Apartemennya ada banyak, anak-anaknya sehat, penjualan usahanya masih berputar, tetapi mereka tidak siap menerima berita kesusahan. Itulah realita ekonomi abad ini, abad komersial dan materialisme di mana orang merasa susah kala tak bisa menangguk untung lebih besar.

Di sana juga susah
Perasaan susah itu ternyata beredar luas. Di berbagai grup dalam media sosial yang saya ikuti, selalu saja ada orang-orang yang mudah terganggu dengan berita negatif itu. Lalu semua mulai mengaitkan dengan kehidupannya. 
Tetapi kalau ditunjukkan fakta-fakta lain dan ancaman depresi dari penyebaran berita negatif itu, sebagian dari mereka pun masih bisa diajak berpikir jernih.
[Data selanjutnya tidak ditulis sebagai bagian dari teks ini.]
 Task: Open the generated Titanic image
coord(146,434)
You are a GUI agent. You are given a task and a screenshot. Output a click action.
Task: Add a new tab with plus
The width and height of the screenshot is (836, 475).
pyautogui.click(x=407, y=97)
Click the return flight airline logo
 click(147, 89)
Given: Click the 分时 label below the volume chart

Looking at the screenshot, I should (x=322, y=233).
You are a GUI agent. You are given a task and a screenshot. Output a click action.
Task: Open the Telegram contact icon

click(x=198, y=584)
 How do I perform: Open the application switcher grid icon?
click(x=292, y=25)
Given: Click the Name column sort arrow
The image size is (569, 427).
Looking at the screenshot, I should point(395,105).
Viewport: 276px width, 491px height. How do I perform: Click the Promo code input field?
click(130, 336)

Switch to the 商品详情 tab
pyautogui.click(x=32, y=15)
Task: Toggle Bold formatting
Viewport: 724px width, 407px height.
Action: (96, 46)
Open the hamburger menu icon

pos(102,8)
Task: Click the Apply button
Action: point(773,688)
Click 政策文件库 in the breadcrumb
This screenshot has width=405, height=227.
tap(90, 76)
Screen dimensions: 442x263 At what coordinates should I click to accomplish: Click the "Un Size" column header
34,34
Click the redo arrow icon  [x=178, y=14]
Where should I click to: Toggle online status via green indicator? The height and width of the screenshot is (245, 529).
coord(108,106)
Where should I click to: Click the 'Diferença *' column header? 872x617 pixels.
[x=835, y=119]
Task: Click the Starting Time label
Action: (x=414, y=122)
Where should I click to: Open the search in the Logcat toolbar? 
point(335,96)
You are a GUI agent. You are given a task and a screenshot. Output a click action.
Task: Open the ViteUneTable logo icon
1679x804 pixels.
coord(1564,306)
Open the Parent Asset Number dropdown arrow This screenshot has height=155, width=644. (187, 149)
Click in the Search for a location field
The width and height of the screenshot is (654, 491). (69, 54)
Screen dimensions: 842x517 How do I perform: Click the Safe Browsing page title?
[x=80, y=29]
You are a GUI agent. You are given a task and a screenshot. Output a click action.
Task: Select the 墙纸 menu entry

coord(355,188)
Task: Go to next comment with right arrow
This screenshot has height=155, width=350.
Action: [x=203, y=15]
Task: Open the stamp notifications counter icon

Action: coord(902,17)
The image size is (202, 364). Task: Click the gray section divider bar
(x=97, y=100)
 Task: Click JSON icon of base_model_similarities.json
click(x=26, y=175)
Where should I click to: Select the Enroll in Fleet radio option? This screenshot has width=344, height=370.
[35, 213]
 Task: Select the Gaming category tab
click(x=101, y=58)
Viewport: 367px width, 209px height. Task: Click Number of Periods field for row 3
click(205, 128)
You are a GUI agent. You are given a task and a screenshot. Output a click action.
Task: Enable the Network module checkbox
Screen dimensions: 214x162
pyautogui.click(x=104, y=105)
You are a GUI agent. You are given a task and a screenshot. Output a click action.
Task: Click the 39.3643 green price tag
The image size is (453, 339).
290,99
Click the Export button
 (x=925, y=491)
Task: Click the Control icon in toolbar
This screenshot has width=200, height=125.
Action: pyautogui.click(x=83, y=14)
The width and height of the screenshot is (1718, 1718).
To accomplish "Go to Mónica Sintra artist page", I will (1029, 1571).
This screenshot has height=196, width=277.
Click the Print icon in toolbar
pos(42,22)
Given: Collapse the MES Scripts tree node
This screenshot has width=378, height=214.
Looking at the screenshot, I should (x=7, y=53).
Maka, meski jalan tol tetap macet, mereka mengaku harga BBM sangat memberatkan. Toh jalan raya keluar kota tetap penuh. Tiket kereta api untuk mudik lebaran begitu cepat habis diborong masyarakat. Pulsa telepon tetap laku. Telkomsel mengklaim mengalami kenaikan pendapatan sebesar 31,1 persen per kuartal I-2015).
Harga kebanyakan properti di kawasan metropolitan terlihat masih tetap naik, tetapi di berbagai group WA para pemilik properti merasa hidup mereka terganggu. Pertikaian antara pemilik unit dan pengembang mulai meruncing dengan sejumlah alasan termasuk kekhawatiran harga unit propertinya bakal terganggu.
Dengan cepat “rasa susah” itu menyebar luas. Seakan-akan kita sedang menuju resesi dan seakan-akan pemerintah ini mudah gagal. Bahkan ada yang mengolok-olok orang lain sebagai “salah pilih” pemimpin.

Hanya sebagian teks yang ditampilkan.